_RECORDS FOR THE EXERCISE:_
--------------------------------------------------
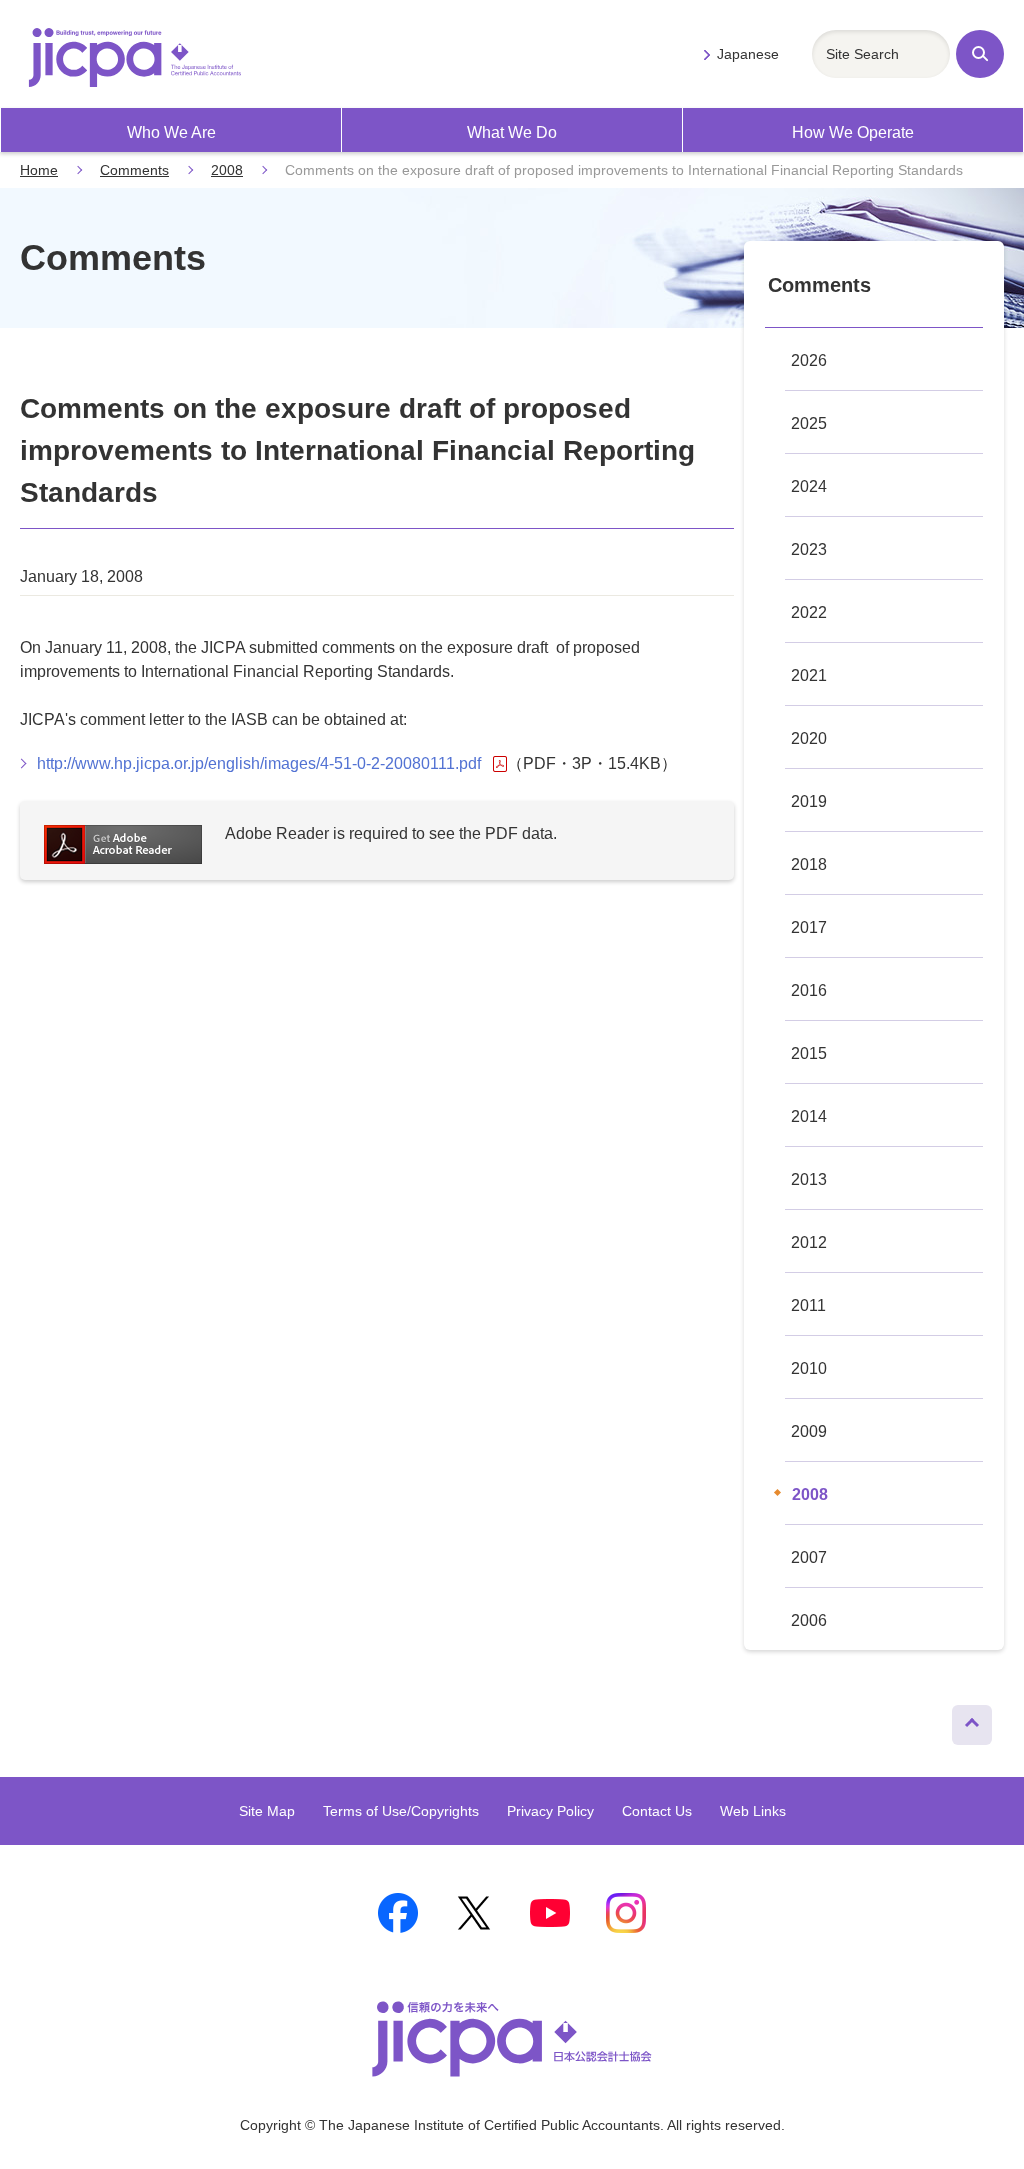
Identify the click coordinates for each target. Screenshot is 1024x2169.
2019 (809, 801)
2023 (809, 549)
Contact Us (657, 1811)
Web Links (753, 1811)
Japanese (748, 54)
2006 (809, 1620)
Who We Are (171, 132)
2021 (809, 675)
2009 (809, 1431)
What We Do (512, 132)
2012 (809, 1242)
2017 (809, 927)
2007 (809, 1557)
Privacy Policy (550, 1811)
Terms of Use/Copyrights (401, 1811)
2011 (808, 1305)
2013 (809, 1179)
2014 (809, 1116)
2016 (809, 990)
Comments (134, 170)
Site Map (267, 1811)
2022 (809, 612)
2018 (809, 864)
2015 (809, 1053)
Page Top (964, 1720)
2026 (809, 360)
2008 (227, 170)
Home (39, 170)
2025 (809, 423)
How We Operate (853, 132)
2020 (809, 738)
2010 (809, 1368)
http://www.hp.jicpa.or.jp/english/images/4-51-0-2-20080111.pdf (259, 763)
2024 (809, 486)
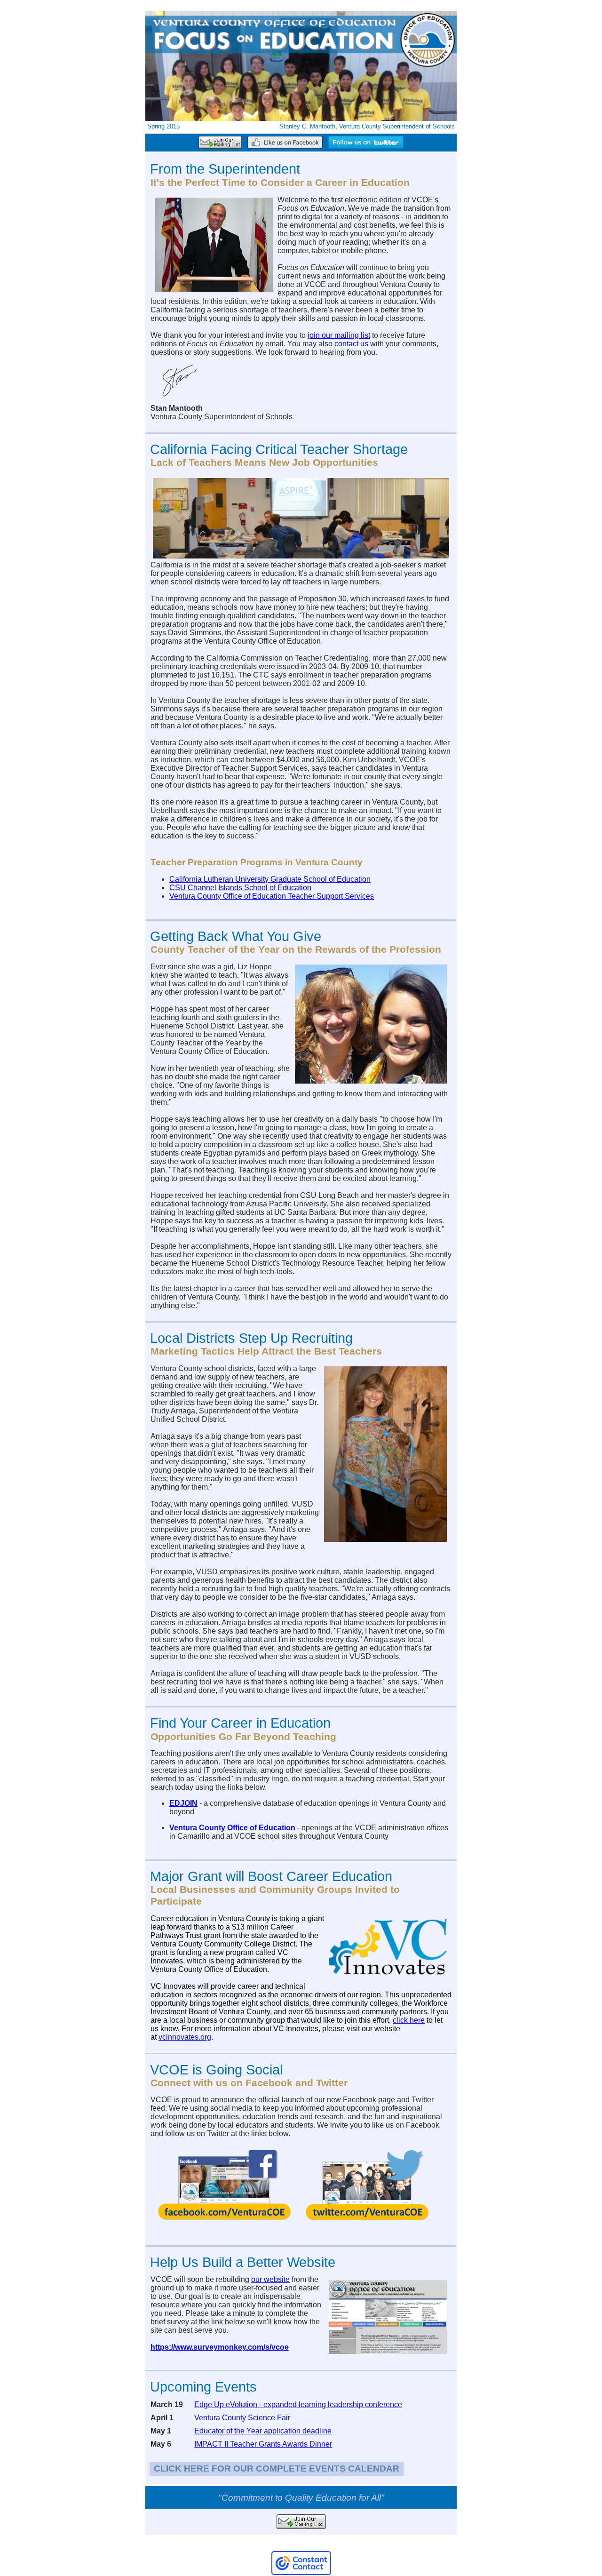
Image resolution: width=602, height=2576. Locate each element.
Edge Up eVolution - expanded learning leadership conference (298, 2405)
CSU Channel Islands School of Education (240, 888)
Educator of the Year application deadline (263, 2431)
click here (409, 2020)
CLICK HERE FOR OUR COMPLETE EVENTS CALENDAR (276, 2468)
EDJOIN (183, 1803)
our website (270, 2279)
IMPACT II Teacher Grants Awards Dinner (263, 2444)
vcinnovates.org (184, 2037)
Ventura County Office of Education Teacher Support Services (271, 896)
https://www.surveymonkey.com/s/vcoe (219, 2347)
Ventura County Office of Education (232, 1828)
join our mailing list (339, 335)
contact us (351, 344)
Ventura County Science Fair (242, 2418)
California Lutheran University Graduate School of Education (270, 879)
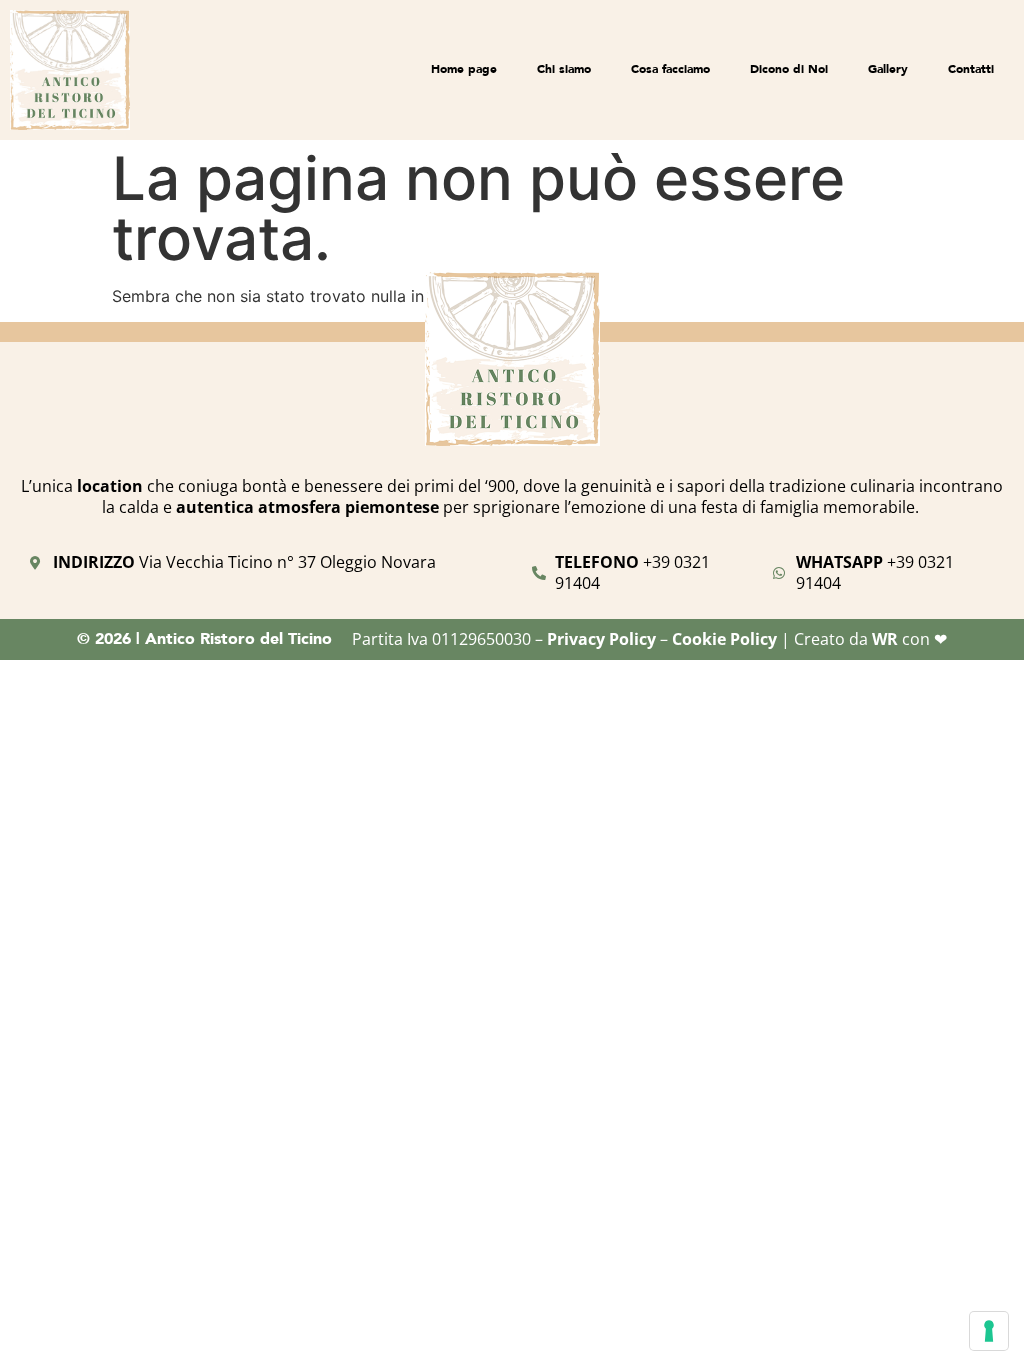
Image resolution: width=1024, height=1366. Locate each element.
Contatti (971, 69)
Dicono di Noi (789, 69)
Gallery (888, 69)
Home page (464, 69)
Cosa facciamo (670, 69)
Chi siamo (564, 69)
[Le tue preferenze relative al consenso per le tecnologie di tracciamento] (989, 1331)
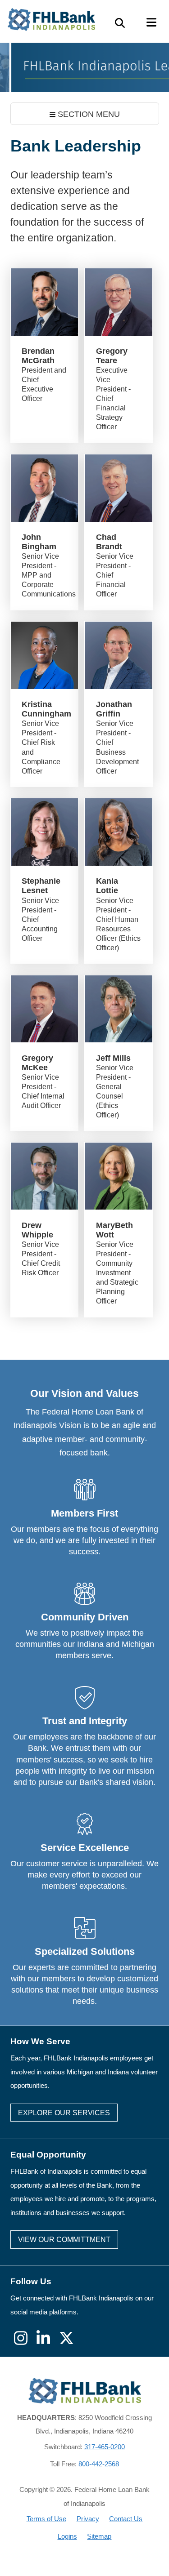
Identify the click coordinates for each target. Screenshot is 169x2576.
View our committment (64, 2239)
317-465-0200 (104, 2447)
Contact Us (125, 2519)
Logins (67, 2536)
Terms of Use (46, 2519)
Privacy (88, 2519)
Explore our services (64, 2113)
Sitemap (99, 2536)
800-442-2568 (98, 2464)
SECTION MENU (87, 114)
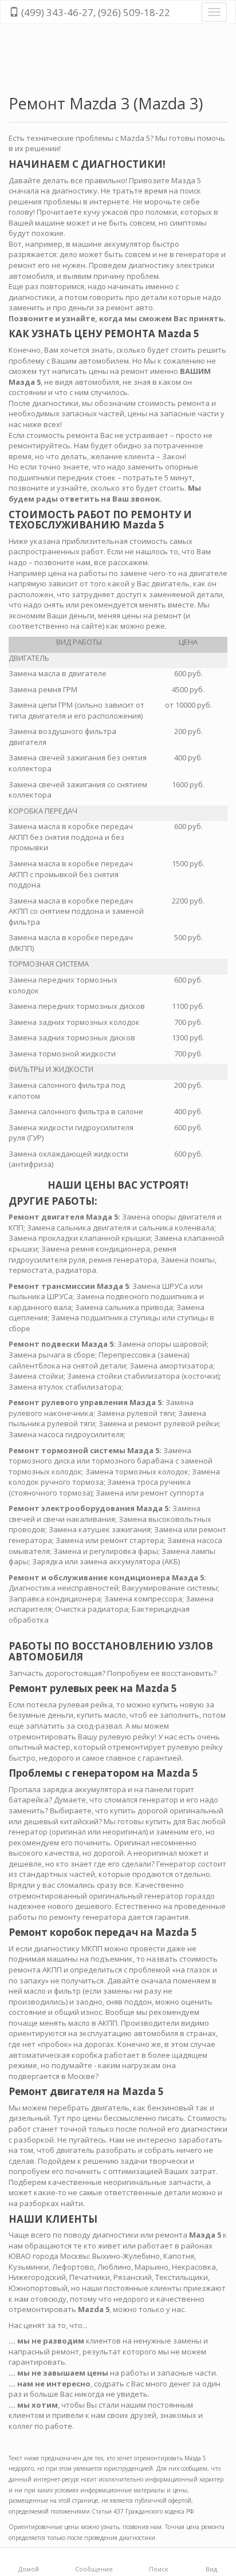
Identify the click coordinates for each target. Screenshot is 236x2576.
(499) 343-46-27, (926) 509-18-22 (94, 12)
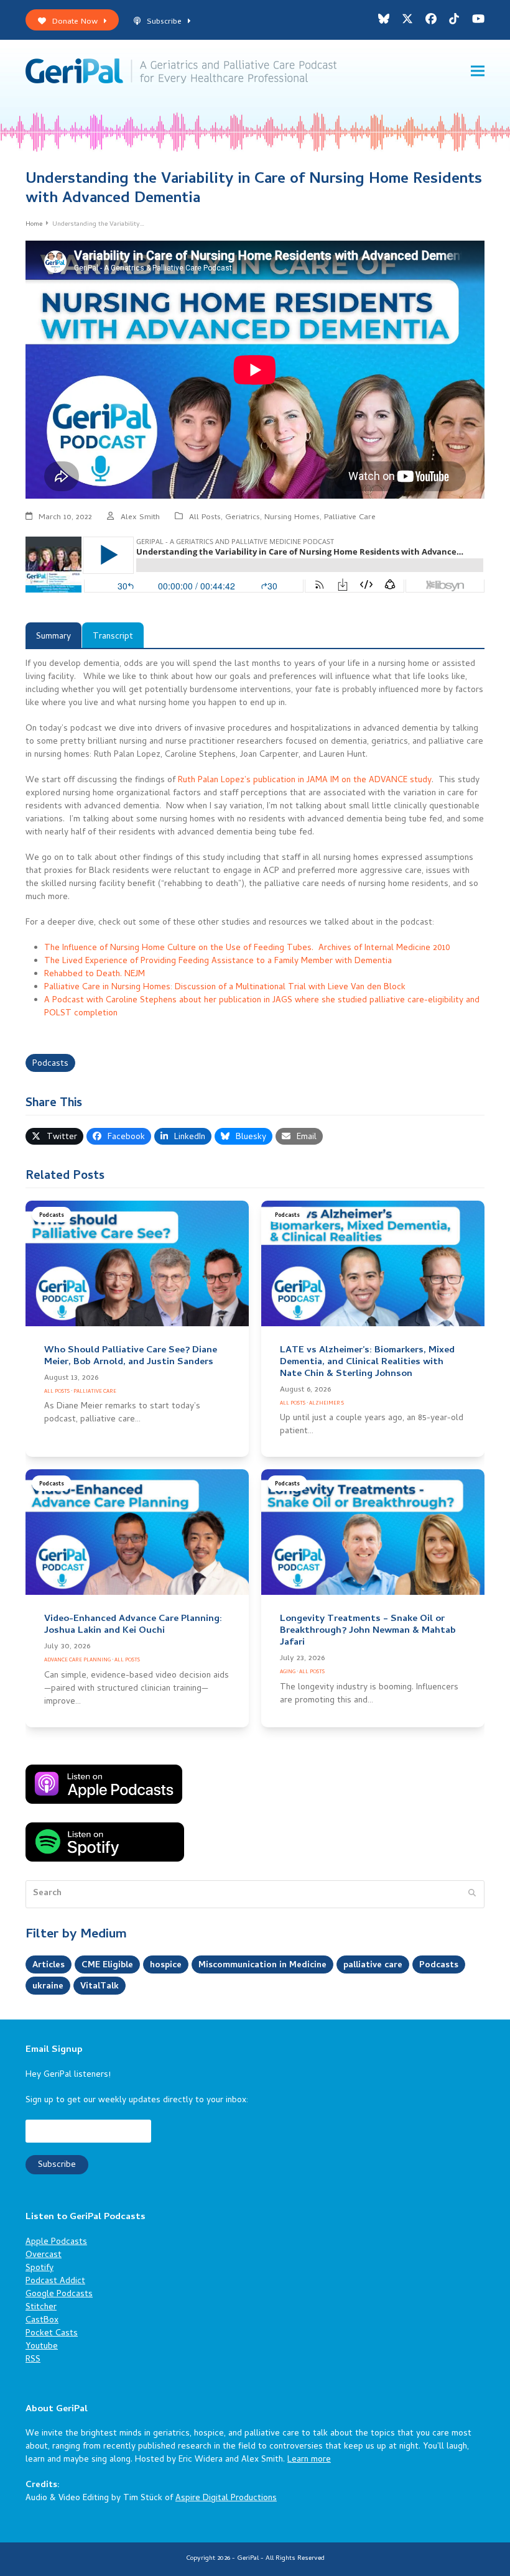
--------------------------------------------------
_EXERCISE DIRECTIONS:_
In your copy of the records above, include no pictures and match every line exactly.

_ANSWER SPACE:_
Identify the click coordinates for each target. Screenshot is 1024x2169.
2019 (809, 801)
2023 (809, 549)
Contact Us (657, 1811)
Web Links (753, 1811)
Japanese (748, 54)
2006 (809, 1620)
Who We Are (171, 132)
2021 (809, 675)
2009 (809, 1431)
What We Do (512, 132)
2012 (809, 1242)
2017 (809, 927)
2007 (809, 1557)
Privacy Policy (550, 1811)
Terms of Use/Copyrights (401, 1811)
2011 (808, 1305)
2013 (809, 1179)
2014 (809, 1116)
2016 (809, 990)
Comments (134, 170)
Site Map (267, 1811)
2022 (809, 612)
2018 (809, 864)
2015 (809, 1053)
Page Top (964, 1720)
2026 (809, 360)
2008 (227, 170)
Home (39, 170)
2025 (809, 423)
How We Operate (853, 132)
2020 (809, 738)
2010 (809, 1368)
http://www.hp.jicpa.or.jp/english/images/4-51-0-2-20080111.pdf (259, 763)
2024 (809, 486)
Image resolution: width=602, height=2576. Locate each element.
Edge Up eVolution - expanded learning leadership conference (298, 2405)
CSU Channel Islands School of Education (240, 888)
Educator of the Year application deadline (263, 2431)
click here (409, 2020)
CLICK HERE FOR OUR COMPLETE EVENTS CALENDAR (276, 2468)
EDJOIN (183, 1803)
our website (270, 2279)
IMPACT II Teacher Grants Awards Dinner (263, 2444)
vcinnovates.org (184, 2037)
Ventura County Office of Education Teacher Support Services (271, 896)
https://www.surveymonkey.com/s/vcoe (219, 2347)
Ventura County Office of Education (232, 1828)
join our mailing list (339, 335)
contact us (351, 344)
Ventura County Science Fair (242, 2418)
California Lutheran University Graduate School of Education (270, 879)
Image resolution: width=1024, height=1366. Locate each element.
Contatti (971, 69)
Dicono di Noi (789, 69)
Gallery (888, 69)
Home page (464, 69)
Cosa facciamo (670, 69)
Chi siamo (564, 69)
[Le tue preferenze relative al consenso per le tecnologie di tracciamento] (989, 1331)
Identify the click coordinates for each target. Screenshot is 169x2576.
View our committment (64, 2239)
317-465-0200 (104, 2447)
Contact Us (125, 2519)
Logins (67, 2536)
Terms of Use (46, 2519)
Privacy (88, 2519)
Explore our services (64, 2113)
Sitemap (99, 2536)
800-442-2568 (98, 2464)
SECTION MENU (87, 114)
Identify the click coordinates for each target. Screenshot is 236x2576.
(499) 343-46-27, (926) 509-18-22 (94, 12)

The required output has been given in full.